Acquarello o acquerello? Best seller o best-seller? Eh, scrivere sembra facile, ma il professionista si distingue dal dilettante proprio nel dettaglio. In un Paese già di santi e poeti, di navigatori e capitani di ventura, ora di politici e magistrati, di Ceo e di tronisti (a proposito, lo sapete che vuol dire Ceo?), un Paese in cui quelli che scrivono superano numericamente quelli che leggono, le Scuole di Scrittura Creativa proliferano ch’è un piacere, perché pare che la creatività si possa insegnare.
In effetti, io personalmente ho fatto qualche esperienza in questo senso, ma quel che ho imparato, insegnando, è che è inutile voler correre se non sai camminare. Scrivere vuol dire innanzitutto farsi capire, perciò ci sono regole che vanno rispettate. Specialmente nel giornalismo. Un tempo la regola aurea era l’incipit: fin dalle prime righe il lettore doveva apprendere chi, dove, come, quando e perché. Se la cosa gli interessava, proseguiva con la lettura. Invece, oggi, non è raro il caso di dover scorrere tutto l’articolo per capire di che diavolo si parla. E magari scoprire che quanto annunciato dal titolo o dai cosiddetti “occhielli” non c’è. O, se c’è, occupa uno spazio inferiore all’occhiello.

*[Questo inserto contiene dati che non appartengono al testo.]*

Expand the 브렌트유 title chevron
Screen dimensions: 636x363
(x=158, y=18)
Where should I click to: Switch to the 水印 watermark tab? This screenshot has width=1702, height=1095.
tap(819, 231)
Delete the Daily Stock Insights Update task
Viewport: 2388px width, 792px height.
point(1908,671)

Ora, poiché i giornalisti devono frequentare corsi di aggiornamento obbligatori su una gamma di argomenti che arriva fino al linguaggio “rispettoso” delle minoranze & diversità, non sarebbe male introdurne qualcuno di corretto uso della lingua italiana. Un navigato giornalista come Luciano Santilli ha appena pubblicato un utile manuale, Grammatica del giornalismo. Come si scrive per i media, nel quale si insegna in mille voci e in ordine alfabetico quel che sembra facile ma non è. Innanzitutto a evitare le frasi stantie e i luoghi comuni. Come questa: «fare piena luce». Ora, la luce c’è o non c’è. «Fare luce» basta. E, a proposito di luce, «alle prime luci dell’alba» è espressione simile: l’alba non ha seconde luci, perché dopo l’alba c’è l’aurora. Perciò, scriveremo «all’alba» o «alle prime luci del giorno».

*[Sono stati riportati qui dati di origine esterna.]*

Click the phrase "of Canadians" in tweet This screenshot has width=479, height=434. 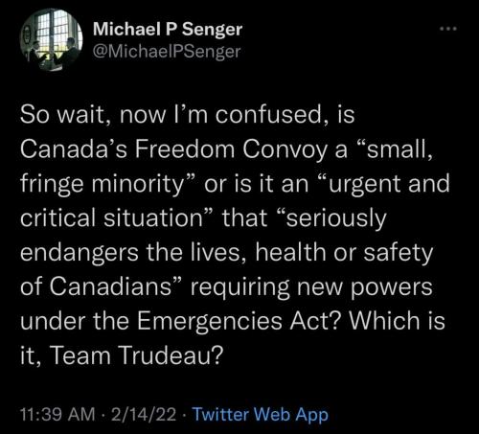click(x=101, y=286)
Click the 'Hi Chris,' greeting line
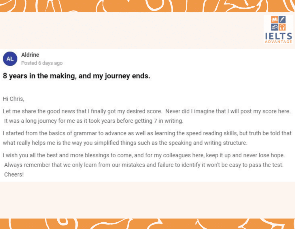Screen dimensions: 295x229 (14, 99)
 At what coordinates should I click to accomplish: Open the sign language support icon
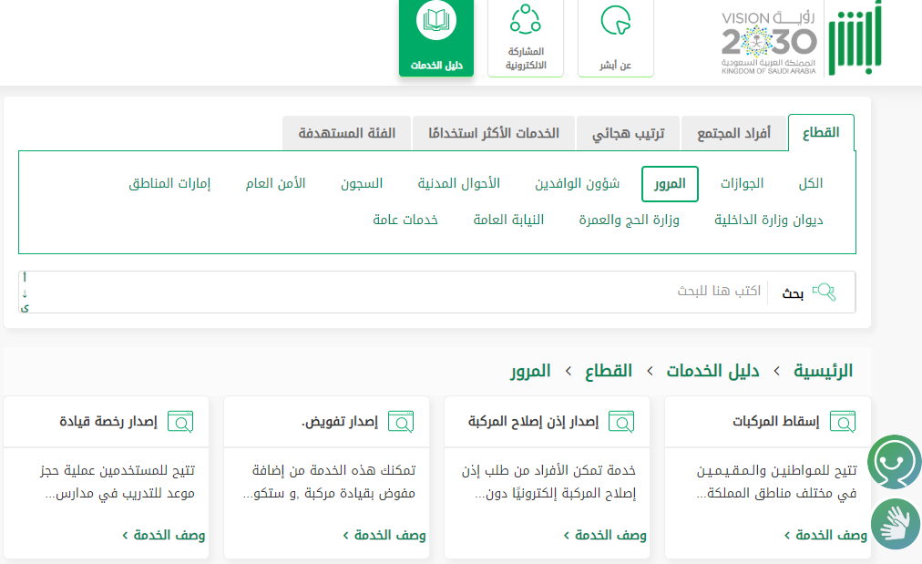tap(895, 524)
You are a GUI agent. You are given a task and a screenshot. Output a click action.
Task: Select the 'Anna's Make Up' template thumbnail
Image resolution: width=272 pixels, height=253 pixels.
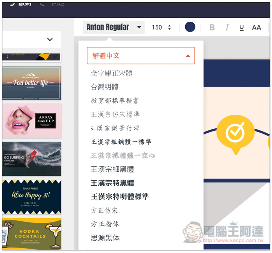click(32, 120)
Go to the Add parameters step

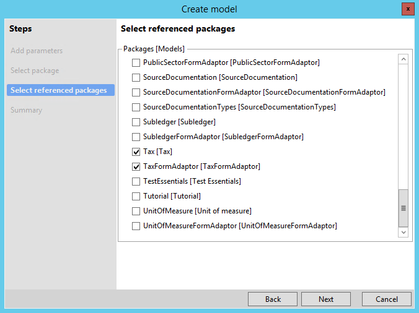(x=37, y=51)
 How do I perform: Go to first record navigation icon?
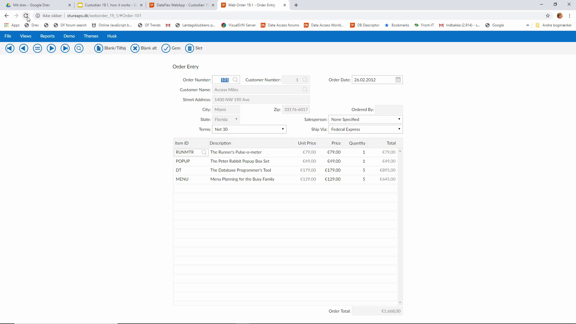(10, 48)
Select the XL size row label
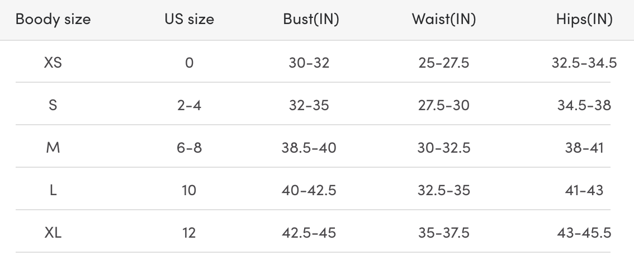This screenshot has height=255, width=634. click(x=53, y=233)
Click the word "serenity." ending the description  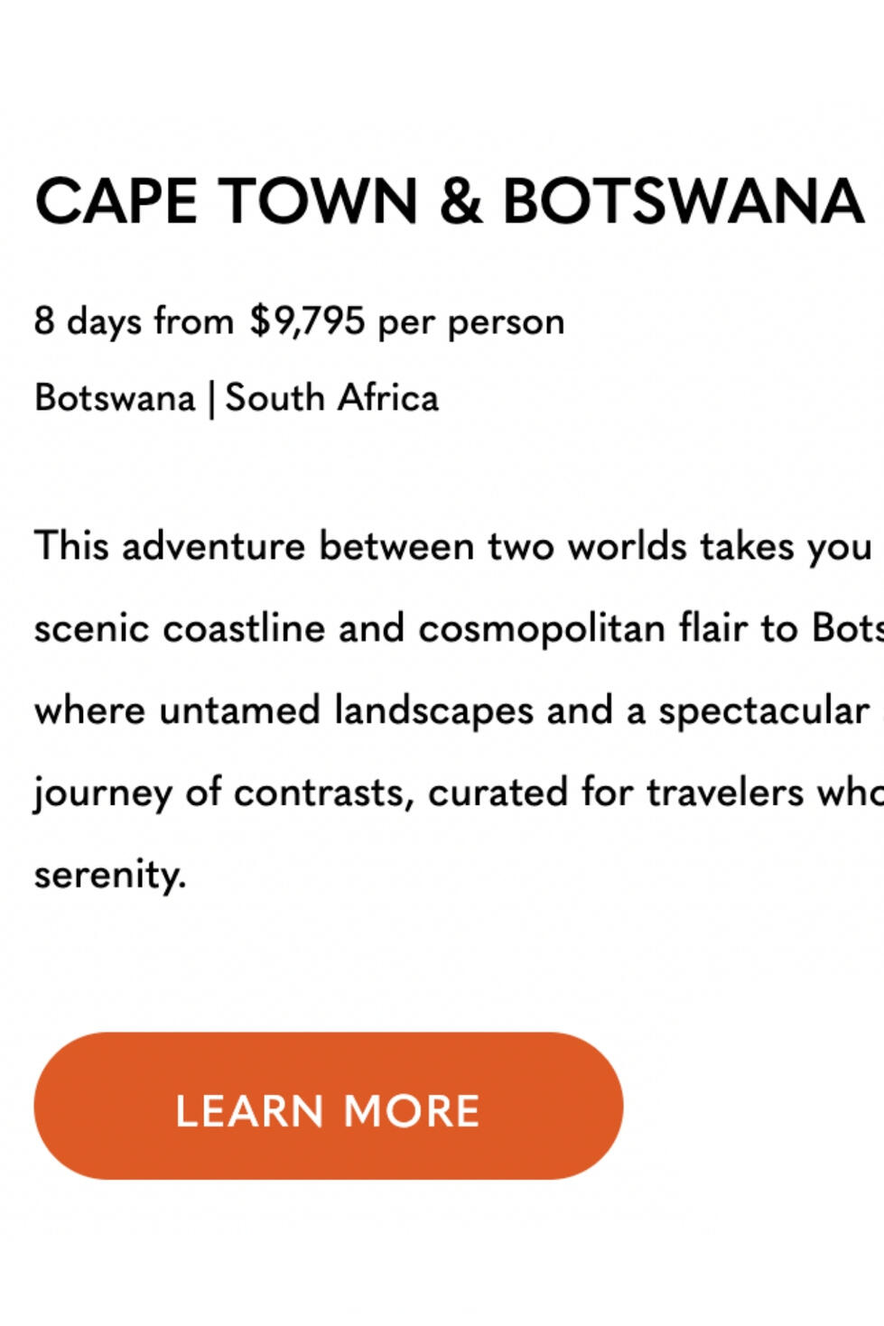click(x=110, y=874)
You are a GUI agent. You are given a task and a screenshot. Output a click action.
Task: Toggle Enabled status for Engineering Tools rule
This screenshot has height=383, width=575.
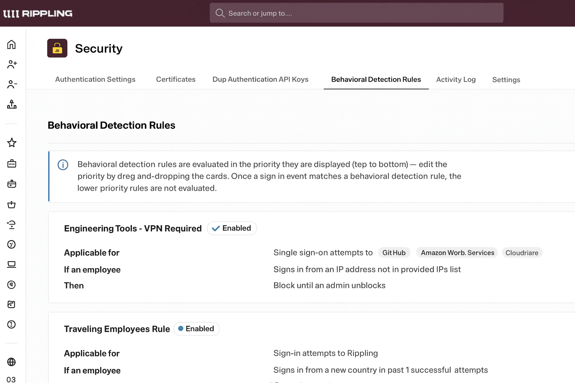232,228
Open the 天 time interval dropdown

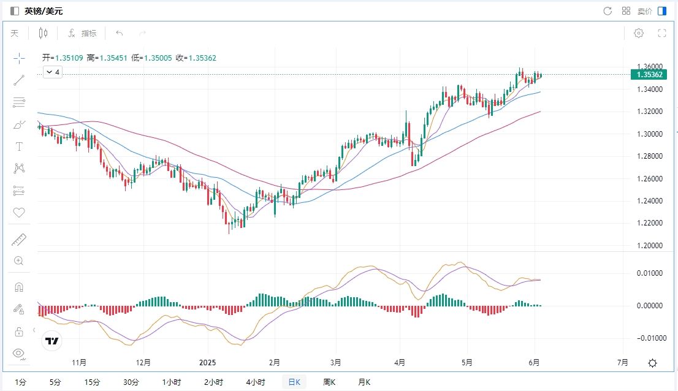point(15,33)
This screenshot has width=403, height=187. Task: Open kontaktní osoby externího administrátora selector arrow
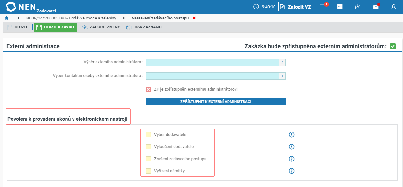click(x=282, y=76)
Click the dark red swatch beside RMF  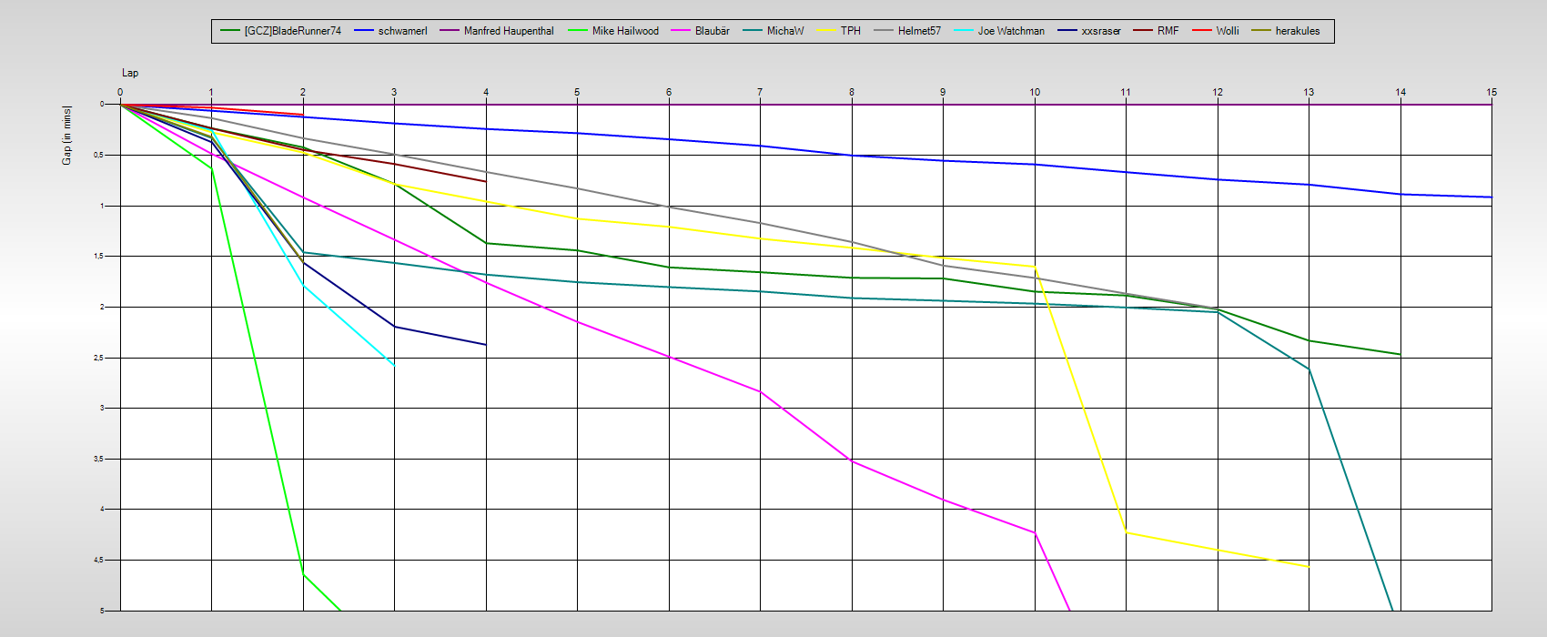(1143, 31)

E che dire del dilagante basic english che sta stravolgendo l’italiano? Per esempio, ormai “domestico” viene usato all’inglese, ma in inglese domestic vuol dire altro (es: domestic flight sta per “volo interno”, nel senso di nazionale). Perciò, è corretto scrivere “mercato interno” non “mercato domestico”. Ancora: “le vecchie lire” per indicare la moneta italiana precedente all’euro. E si potrebbe continuare.
Ma i dubbi possono venire anche da “egli” ed “ella”. É italiano, certo, ed è pure corretto. Ma, ahimè, è ormai ammuffito e sa di lezioso. E poi bisogna sapere quando e come usare abbreviazioni, accenti, ausiliari, capoversi, trattini, virgolette, quando il corsivo e quando il tondo, quando il maiuscolo e quando no. Santilli ha la risposta giusta per tutto, non a caso ha ricoperto, nella sua lunga carriera, quasi tutte le figure professionali del giornalismo (è stato anche direttore dei siti web per Mondadori), e ora guida Capital. Ah, dimenticavo la regola principale che ai miei tempi si insegnava alle elementari: periodi brevi, soggetto-predicato-complemento oggetto. E, infine, la regola aurea: chi usa cento parole per dire una cosa per cui ne bastano dieci, quasi mai è persona di cui fidarsi.
Luciano Santilli, Grammatica del giornalismo. Come si scrive per i media. Ed. goWare, pp. 304, €. 14, 99 (6,99 in digitale).